When I was young people were always asking me what I wanted to be when I grew up. I never really knew what I wanted to be. I would say "veterinarian" or "teacher" or "rockstar" because that's what everyone else said. And, honestly, what 5 year old girl doesn't want to be a vet; all those cute kitties and puppies. You just want to help them ALL! I also claimed I wanted to be a farmer (come on, all those cute sheep and pigs and cows!!!), a doctor, and a philanthropist (I still have no idea what that is...but it sounds cool and intelligent).
The one thing I never wanted to be was an astronaut. Space scares the crap out of me! Seriously? Who wants to go up in the sky in a tiny little rocket? Then you almost catch on fire leaving the atmosphere, and then you're just stranded up there, floating... O_O not to mention the minor NO-OXYGEN issue (what if you ran out?!) or, Oh!, the minute problem of WHAT IF YOU GOT EJECTED FROM THE TEENY-TINY ROCKET AND WENT SPINNING OUT INTO SPACE WHERE THERE IS NO GRAVITY AND YOU PRETTY MUCH ARE SCREWED?! Oh yeah...AND THEN YOU DIE!!!!!
I think I have the opposite of clausterphobia...it's what I like to call: toomuchopenspaceaphobia. Would agoraphobia cover that? The fear of open or public places in which escape would be difficult? very open...no escape...maybe not so public (oh yeah...I forget to mention the whole ALIEN thing!).

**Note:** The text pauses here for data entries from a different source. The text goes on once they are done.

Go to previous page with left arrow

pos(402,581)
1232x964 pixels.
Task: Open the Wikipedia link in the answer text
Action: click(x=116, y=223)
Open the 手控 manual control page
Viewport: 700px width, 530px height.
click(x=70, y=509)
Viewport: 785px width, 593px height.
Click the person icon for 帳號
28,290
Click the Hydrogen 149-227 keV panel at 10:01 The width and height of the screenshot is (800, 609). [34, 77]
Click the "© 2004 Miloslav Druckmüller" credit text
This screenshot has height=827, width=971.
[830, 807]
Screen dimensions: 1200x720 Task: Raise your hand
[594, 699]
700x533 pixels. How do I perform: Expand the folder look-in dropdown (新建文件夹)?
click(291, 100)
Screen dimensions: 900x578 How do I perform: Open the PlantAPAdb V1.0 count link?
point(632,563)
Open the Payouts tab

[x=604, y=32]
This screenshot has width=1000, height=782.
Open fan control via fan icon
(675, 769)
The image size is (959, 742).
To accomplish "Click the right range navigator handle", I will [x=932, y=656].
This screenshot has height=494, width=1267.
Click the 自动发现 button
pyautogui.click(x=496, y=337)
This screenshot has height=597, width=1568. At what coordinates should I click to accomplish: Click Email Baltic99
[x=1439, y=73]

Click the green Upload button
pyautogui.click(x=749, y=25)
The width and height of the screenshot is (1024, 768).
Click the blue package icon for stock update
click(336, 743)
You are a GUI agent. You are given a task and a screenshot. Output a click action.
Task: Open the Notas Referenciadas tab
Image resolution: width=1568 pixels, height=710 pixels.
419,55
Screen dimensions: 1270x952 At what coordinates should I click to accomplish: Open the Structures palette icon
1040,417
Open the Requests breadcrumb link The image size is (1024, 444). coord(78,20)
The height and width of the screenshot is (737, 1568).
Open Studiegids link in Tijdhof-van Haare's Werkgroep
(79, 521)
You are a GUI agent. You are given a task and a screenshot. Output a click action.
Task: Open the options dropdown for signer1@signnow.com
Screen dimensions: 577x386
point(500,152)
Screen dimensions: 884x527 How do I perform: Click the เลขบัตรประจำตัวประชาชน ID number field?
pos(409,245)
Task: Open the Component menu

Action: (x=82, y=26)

Definitely content to stay on THIS planet for the rest of my life. thank you very much, someone suicidal can go up in the little rocket and meet E.T.
Anyways, I'm only bringing this up because today was the last day of 10th grade, which means next year I'm going to be a JUNIOR!!! so, I need to figure out what the heck I'm going to do with my life. EEEEP!!!
So, since I am now semi-grown up, I will share with you my updated list of Future Plans/Career Ideas...thingy...
1.)Writer. I want to write something life-changing...or maybe just funny.
2.)Musician. I looooove music. I want to compose it and sell it on a CD...or maybe just play it in the park on the weekends.
3.)Editer. I correct people's grammar ALL the time! so I guess I'm good at it.
4.)Psychologist/Psychiatrist. I never can discern between the two, no matter how many times I google them...but I want to help people who have disorders and problems and stuff.
5.)Actor. Theatre is the bomb and I want to continue to become someone else and speak in iambic pantameter.
Although some of these things DO go together, they don't exactly WORK together. At the moment, the one I'm leaning toward is writer. I love writing (as you can tell) and, I don't know, I just want to write something and see it there on a shelf, and think "I did something with my life. look, there it is, for hundreds of generations to read or maybe not read." I want to write out poetry and have people analyze it in english class. I want to write lyrics that people can sing along to during long trips. I want to fill empty, blank pages with meaning and make people question their lives. I want to change the world, or maybe just one person; a tiny piece.
And that's all any of us really want, isn't it? To change a little piece of this world. To leave our thumbprint on something. To be able to sit back when death knocks at our window and say to ourselves "I did something. I gave back. I accomplished something. I left a mark and the world will never be the same again, whether for good or bad."
I just don't want to end up living my life based on other people's dreams. I don't want to blink and find myself teaching a bunch of teenagers who aren't even listening. I don't want to blink and realize that I'm majoring in philanthropy and suddenly wonder "what is that?" I don't want to wake up inside the cockpit of a tiny rocket floating through outer space. I don't want to live someone else's life.
I've seen a veterinarian at work, and it's not all cute kitties and puppies.
I want to be me.
Elizabeth, you are an extraordinary person. I hope you know that and realize it fully. Did you spell "editer" like that on purpose? Cause it's with an "o"....
ReplyDeleteLove, you're going to be great at whatever you do, no matter what. In fact, I can see you doing all of the above with your life, teacher and space exploration included. You always teach me to sit back and consider Life, in its entirety, and you reach out into the spaces of my mind and fill it with wonderful phrases and questions and thoughts and ideas.
You inspire me, mei mei!
When I grow up, I want to be half the woman you already are.